RE: HTML 5 from Arthur Clifford on 2010-04-08 (public-html-comments@w3.org from April 2010)

From: Arthur Clifford <art@artspad.net>
Date: Wed, 7 Apr 2010 19:03:38 -0700
To: <public-html-comments@w3.org>
Message-ID: <016b01cad6bf$b52ccc30$0e14a8c0@iMacPCVirtualMachine>
I mentioned <code> when I probably meant <samp> but in earlier posts I did
mention <pre>. For user specified code that needs to be displayed as code
and not interpreted there are or were tags for doing that. These tags should
be considered to have CDATA as their child node so that the CDATA tag itself
should not be necessary.

The problem is what happens when you want html, or xml, or any other syntax
heavy code in one of those tags and to do so in such a way that it is not
treated as parsable/executable code. The solution to date is to use entities
and other escapes which will be interpreted as visual characters so that the
result when it renders looks like the intended syntax heavy code.

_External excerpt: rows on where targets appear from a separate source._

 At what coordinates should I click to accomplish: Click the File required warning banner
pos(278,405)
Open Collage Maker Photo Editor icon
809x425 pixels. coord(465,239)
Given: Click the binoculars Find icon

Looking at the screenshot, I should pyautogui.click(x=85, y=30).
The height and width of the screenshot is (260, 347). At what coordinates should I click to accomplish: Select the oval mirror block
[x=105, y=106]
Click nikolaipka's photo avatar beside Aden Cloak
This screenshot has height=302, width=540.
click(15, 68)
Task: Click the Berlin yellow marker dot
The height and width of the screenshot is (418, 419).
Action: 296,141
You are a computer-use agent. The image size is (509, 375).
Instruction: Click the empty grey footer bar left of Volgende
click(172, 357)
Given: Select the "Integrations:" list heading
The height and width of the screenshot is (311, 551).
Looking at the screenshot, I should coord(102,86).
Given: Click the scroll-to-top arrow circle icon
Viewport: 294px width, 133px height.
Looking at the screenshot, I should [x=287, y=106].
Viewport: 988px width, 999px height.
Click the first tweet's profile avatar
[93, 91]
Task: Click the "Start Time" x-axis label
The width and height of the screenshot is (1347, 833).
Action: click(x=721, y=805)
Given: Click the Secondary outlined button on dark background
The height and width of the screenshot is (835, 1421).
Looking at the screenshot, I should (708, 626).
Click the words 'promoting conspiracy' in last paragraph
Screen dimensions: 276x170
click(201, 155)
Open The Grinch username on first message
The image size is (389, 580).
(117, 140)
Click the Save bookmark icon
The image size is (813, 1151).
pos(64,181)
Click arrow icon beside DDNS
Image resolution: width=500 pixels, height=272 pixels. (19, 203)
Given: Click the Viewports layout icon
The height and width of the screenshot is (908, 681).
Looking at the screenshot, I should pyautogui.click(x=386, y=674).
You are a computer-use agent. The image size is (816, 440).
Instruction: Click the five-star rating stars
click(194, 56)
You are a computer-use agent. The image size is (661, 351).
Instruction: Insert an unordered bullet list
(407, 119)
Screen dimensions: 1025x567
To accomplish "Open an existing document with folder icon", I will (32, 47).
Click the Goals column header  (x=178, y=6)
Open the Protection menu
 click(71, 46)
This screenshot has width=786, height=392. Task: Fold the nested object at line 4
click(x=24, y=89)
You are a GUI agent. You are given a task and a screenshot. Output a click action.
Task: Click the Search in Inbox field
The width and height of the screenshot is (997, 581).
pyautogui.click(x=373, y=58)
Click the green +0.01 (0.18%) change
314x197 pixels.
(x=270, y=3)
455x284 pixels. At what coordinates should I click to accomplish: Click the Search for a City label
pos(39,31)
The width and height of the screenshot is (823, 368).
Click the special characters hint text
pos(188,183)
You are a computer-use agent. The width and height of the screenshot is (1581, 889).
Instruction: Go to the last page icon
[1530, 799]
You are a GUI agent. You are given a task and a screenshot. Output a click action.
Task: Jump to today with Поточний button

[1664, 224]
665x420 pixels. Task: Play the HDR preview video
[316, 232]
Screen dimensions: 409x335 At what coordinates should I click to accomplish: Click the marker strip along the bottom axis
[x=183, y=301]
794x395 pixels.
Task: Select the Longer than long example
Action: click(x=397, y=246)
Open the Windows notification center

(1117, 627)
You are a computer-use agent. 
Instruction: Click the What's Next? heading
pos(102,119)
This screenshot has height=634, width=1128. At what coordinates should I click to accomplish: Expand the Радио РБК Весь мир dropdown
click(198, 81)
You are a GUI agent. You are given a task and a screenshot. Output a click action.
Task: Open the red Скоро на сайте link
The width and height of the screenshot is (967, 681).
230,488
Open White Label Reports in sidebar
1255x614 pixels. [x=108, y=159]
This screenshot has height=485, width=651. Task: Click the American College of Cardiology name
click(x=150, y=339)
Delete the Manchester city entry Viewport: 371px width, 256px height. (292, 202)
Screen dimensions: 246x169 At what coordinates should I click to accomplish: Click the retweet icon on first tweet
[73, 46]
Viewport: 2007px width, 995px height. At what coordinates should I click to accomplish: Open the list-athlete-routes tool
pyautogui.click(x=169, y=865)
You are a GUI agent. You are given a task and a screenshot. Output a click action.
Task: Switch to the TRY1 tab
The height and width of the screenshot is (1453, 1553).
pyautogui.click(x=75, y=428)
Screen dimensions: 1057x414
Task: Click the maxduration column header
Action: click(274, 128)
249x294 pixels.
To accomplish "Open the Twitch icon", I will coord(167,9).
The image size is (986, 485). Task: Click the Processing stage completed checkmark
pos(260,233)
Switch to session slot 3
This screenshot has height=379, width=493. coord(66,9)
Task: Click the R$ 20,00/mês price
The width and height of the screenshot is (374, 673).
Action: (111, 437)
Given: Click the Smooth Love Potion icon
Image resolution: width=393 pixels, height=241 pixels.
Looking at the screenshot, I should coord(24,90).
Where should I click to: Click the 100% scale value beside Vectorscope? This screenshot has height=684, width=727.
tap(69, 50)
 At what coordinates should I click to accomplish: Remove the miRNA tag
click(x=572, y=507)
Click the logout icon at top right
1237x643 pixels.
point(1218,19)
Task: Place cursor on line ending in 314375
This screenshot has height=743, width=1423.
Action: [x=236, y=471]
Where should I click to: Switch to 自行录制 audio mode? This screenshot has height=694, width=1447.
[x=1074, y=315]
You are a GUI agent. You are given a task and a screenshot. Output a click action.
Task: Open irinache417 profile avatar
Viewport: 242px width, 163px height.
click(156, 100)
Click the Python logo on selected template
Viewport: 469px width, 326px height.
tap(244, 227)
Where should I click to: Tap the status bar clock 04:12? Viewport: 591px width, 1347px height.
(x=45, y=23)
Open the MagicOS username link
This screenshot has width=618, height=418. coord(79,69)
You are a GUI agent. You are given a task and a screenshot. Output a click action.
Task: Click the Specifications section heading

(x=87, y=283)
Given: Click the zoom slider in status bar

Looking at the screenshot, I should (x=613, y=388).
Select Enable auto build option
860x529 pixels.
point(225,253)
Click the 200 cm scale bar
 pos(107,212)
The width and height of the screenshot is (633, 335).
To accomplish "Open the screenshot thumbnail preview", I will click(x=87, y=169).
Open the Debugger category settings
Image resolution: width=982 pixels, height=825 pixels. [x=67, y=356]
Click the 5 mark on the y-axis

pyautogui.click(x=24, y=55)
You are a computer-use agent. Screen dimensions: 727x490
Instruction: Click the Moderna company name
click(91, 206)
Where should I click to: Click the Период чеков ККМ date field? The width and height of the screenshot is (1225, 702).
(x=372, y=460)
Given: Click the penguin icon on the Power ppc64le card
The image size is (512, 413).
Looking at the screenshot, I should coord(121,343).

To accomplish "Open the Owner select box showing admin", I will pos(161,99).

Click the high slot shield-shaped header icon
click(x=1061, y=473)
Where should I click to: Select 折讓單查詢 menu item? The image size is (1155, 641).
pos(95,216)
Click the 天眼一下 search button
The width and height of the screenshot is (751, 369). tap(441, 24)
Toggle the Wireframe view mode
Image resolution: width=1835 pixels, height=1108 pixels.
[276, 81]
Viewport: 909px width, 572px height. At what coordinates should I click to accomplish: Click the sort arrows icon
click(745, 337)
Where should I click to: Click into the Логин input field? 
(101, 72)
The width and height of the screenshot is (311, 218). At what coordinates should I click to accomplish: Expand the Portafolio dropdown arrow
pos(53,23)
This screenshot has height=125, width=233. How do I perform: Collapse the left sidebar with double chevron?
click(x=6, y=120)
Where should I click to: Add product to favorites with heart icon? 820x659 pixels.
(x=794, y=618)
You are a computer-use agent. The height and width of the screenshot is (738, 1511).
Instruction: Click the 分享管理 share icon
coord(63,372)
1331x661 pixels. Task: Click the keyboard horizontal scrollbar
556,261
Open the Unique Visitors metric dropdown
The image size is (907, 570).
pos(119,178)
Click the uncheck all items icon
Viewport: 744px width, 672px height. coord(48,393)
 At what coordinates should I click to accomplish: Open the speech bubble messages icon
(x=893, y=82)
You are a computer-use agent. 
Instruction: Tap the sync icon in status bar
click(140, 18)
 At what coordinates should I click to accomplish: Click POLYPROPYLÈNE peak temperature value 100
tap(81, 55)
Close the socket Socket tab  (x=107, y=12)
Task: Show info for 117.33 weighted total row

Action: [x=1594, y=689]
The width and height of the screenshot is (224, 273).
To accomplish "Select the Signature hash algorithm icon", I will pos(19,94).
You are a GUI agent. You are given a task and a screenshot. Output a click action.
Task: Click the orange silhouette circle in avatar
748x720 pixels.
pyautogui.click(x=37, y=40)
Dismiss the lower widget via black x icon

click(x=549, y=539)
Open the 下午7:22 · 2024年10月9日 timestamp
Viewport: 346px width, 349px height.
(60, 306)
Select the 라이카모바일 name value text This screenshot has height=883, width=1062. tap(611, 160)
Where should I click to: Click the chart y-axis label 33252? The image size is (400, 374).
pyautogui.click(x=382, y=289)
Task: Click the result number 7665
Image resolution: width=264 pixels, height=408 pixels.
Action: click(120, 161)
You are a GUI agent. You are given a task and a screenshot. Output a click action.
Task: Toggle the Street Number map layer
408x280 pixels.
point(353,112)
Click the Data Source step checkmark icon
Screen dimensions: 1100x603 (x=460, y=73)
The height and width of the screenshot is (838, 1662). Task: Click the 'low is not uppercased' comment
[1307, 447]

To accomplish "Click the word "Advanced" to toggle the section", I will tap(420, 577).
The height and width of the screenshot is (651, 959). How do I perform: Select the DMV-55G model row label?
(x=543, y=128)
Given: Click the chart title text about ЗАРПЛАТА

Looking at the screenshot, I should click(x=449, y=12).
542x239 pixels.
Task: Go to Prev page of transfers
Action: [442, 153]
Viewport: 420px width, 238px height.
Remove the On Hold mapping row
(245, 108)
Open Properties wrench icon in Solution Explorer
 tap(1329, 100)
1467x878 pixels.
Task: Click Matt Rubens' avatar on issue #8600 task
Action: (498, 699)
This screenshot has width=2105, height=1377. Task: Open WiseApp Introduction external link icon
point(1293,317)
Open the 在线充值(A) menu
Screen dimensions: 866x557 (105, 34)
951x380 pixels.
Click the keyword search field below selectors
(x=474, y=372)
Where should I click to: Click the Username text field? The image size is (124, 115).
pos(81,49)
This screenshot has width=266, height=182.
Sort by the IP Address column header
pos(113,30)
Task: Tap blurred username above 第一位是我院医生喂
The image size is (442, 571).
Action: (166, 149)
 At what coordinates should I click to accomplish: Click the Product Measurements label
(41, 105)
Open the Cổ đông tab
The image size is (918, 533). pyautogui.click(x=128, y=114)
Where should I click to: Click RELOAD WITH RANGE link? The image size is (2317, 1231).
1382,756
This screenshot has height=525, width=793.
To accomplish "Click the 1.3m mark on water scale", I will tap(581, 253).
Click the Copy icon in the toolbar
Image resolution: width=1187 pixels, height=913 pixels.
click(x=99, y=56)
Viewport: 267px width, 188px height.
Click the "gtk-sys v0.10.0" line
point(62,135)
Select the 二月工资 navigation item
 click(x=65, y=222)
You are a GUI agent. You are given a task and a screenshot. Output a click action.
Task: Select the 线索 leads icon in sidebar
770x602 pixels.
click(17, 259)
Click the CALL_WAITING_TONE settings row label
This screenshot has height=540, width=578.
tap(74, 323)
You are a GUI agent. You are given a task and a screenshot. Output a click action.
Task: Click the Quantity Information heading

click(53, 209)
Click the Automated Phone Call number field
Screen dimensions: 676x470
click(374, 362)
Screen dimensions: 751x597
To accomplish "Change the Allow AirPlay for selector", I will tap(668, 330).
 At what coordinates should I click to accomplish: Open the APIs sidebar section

In the context of blogs, the user specified data, say html sample code, is
going to be sent to a server stored and eventually returned in a blog page
somewhere. In that process any text provided will, or should be, run through
sanitizers. The general trend is to escape everything that will confuse the
html/xml parser.

The debate then is whether it is time to consider an alternative where
sanitizing is not necessary because the content block is known to be treated
as plain text? If so, what is the approach?

T.J. was suggesting the XML-industry-standard CData tag approach.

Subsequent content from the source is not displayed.